§ **Challenge**: Rewrite the material from the line containing "This screenshot has" through the end, changing "Select" to "Choose" and leaving everything else as it is. Omit the pictures.

§ **Input for this task**:
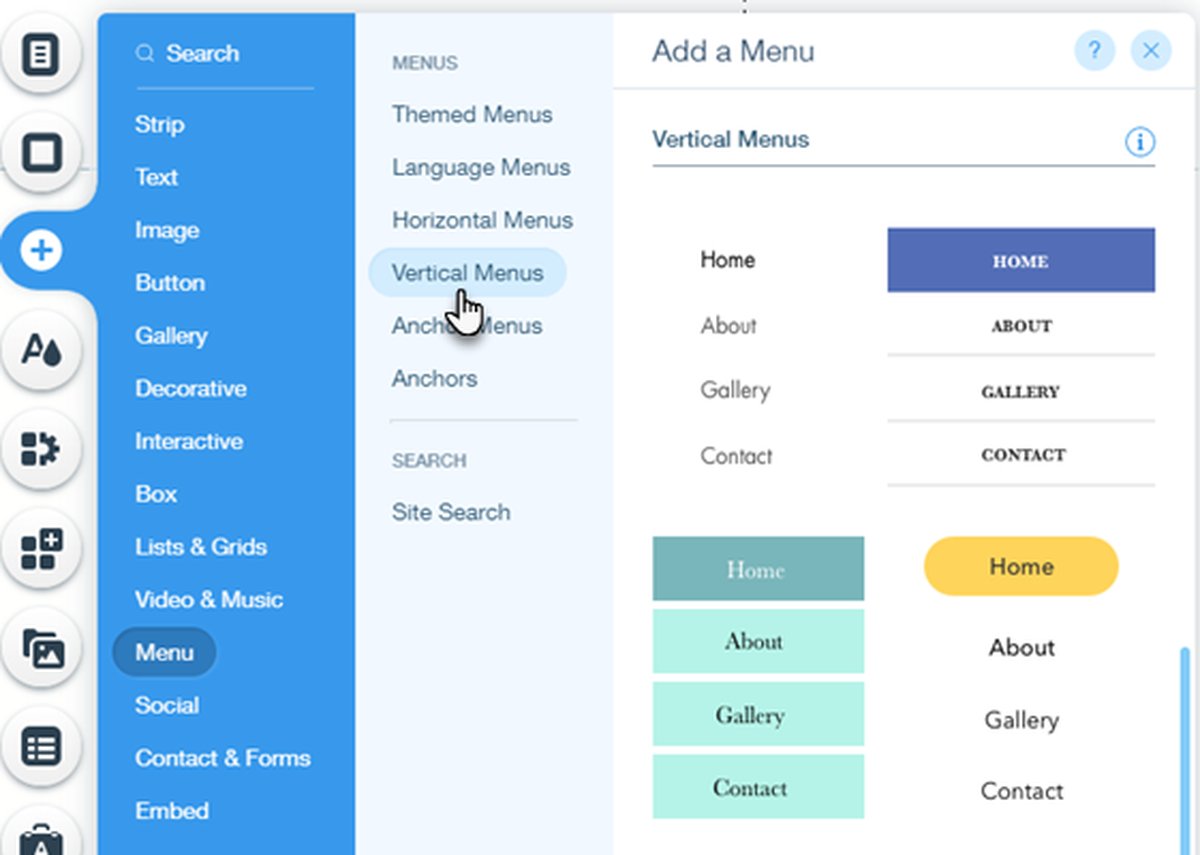Open the Add Apps puzzle icon
The width and height of the screenshot is (1200, 855).
40,449
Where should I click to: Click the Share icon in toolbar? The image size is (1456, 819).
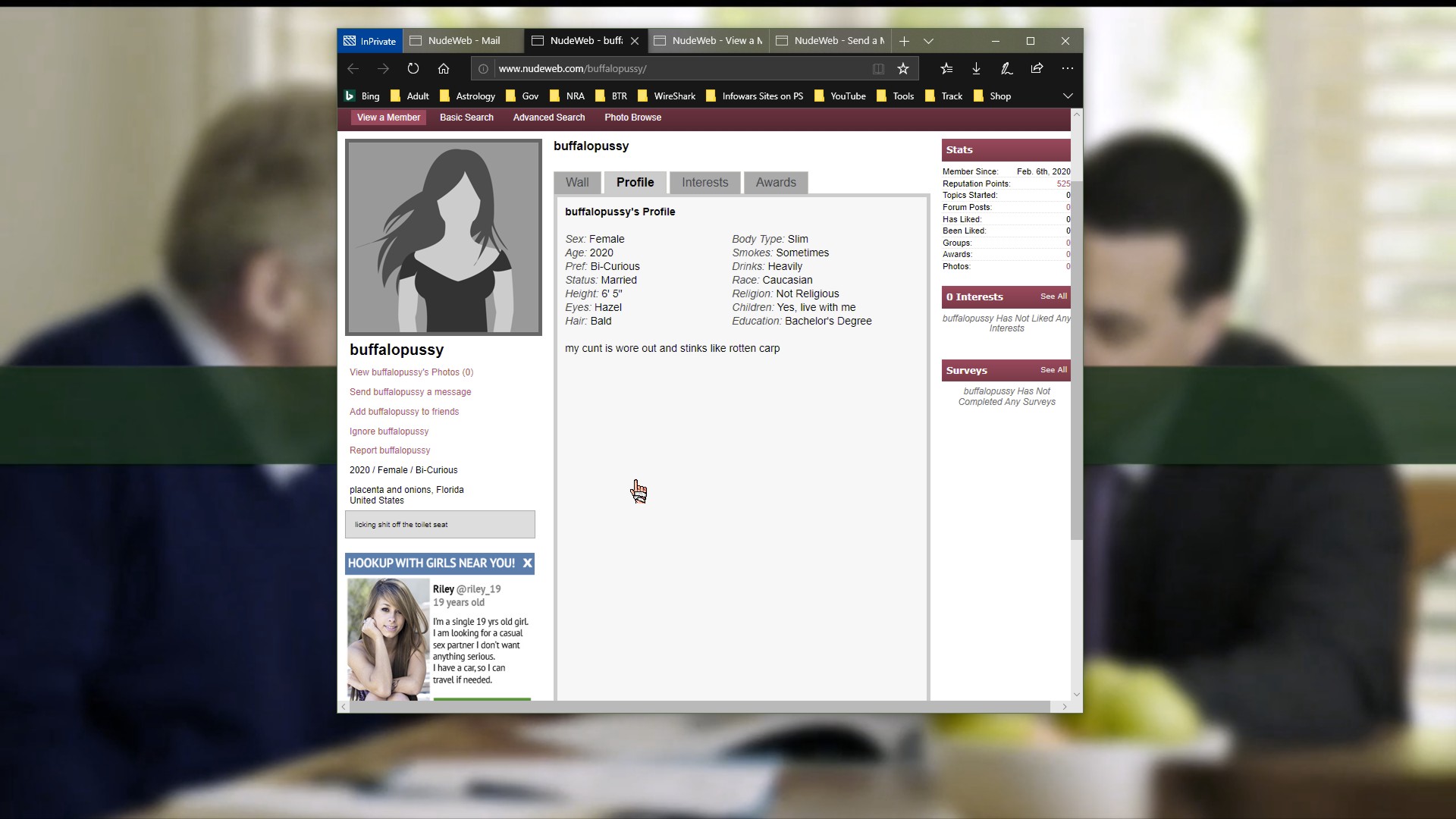point(1037,68)
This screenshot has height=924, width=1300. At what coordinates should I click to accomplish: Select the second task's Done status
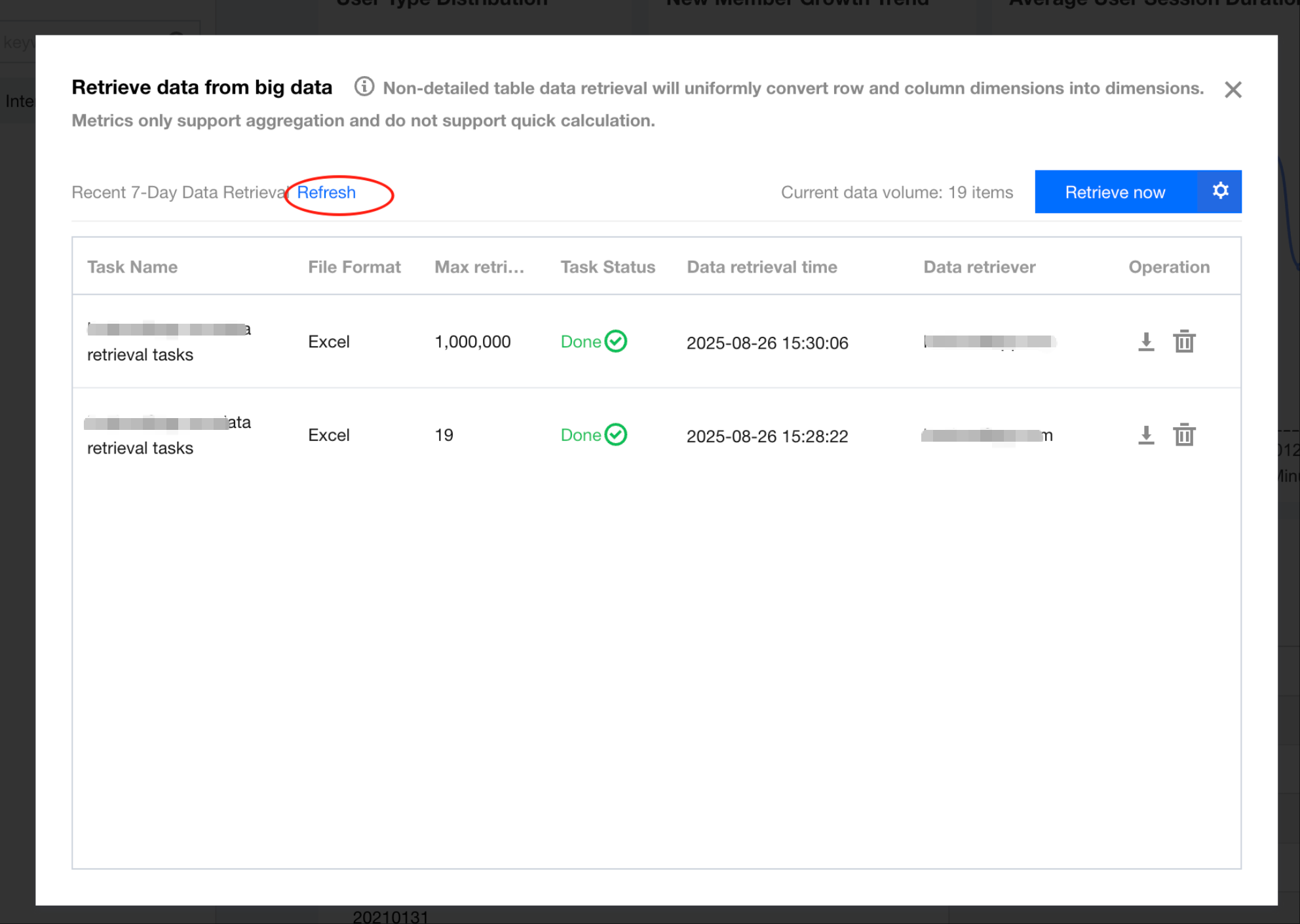coord(593,435)
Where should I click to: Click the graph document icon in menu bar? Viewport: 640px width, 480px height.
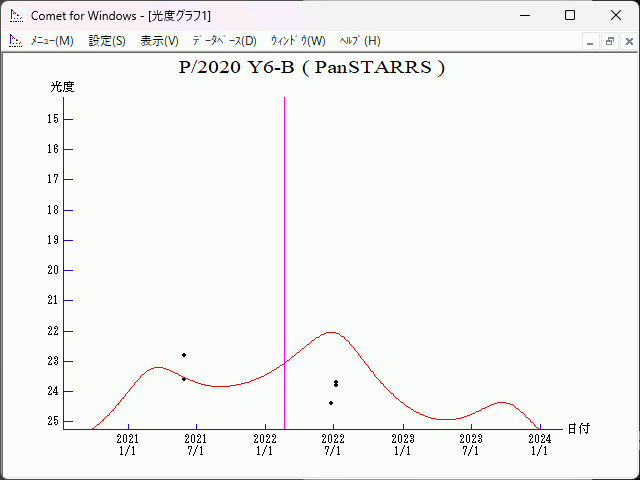coord(15,41)
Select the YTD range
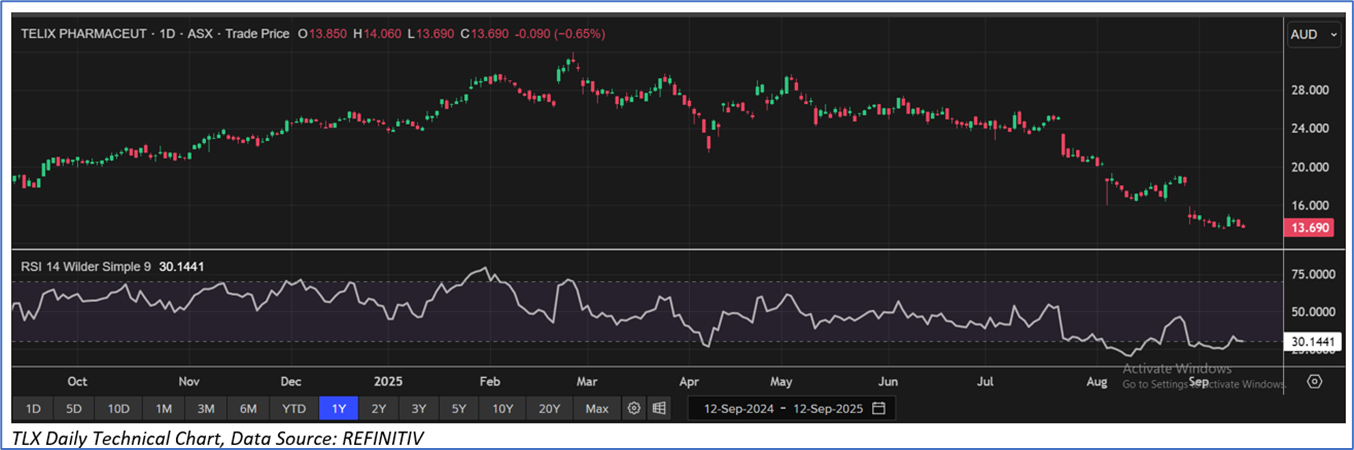The width and height of the screenshot is (1354, 450). (294, 408)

§ **Expected answer**:
This screenshot has height=924, width=1300. At what coordinates should I click to accomplish: Choose the second task's Done status
coord(593,435)
Where should I click to: Click the graph document icon in menu bar? Viewport: 640px width, 480px height.
coord(15,41)
Choose the YTD range
The width and height of the screenshot is (1354, 450). (294, 408)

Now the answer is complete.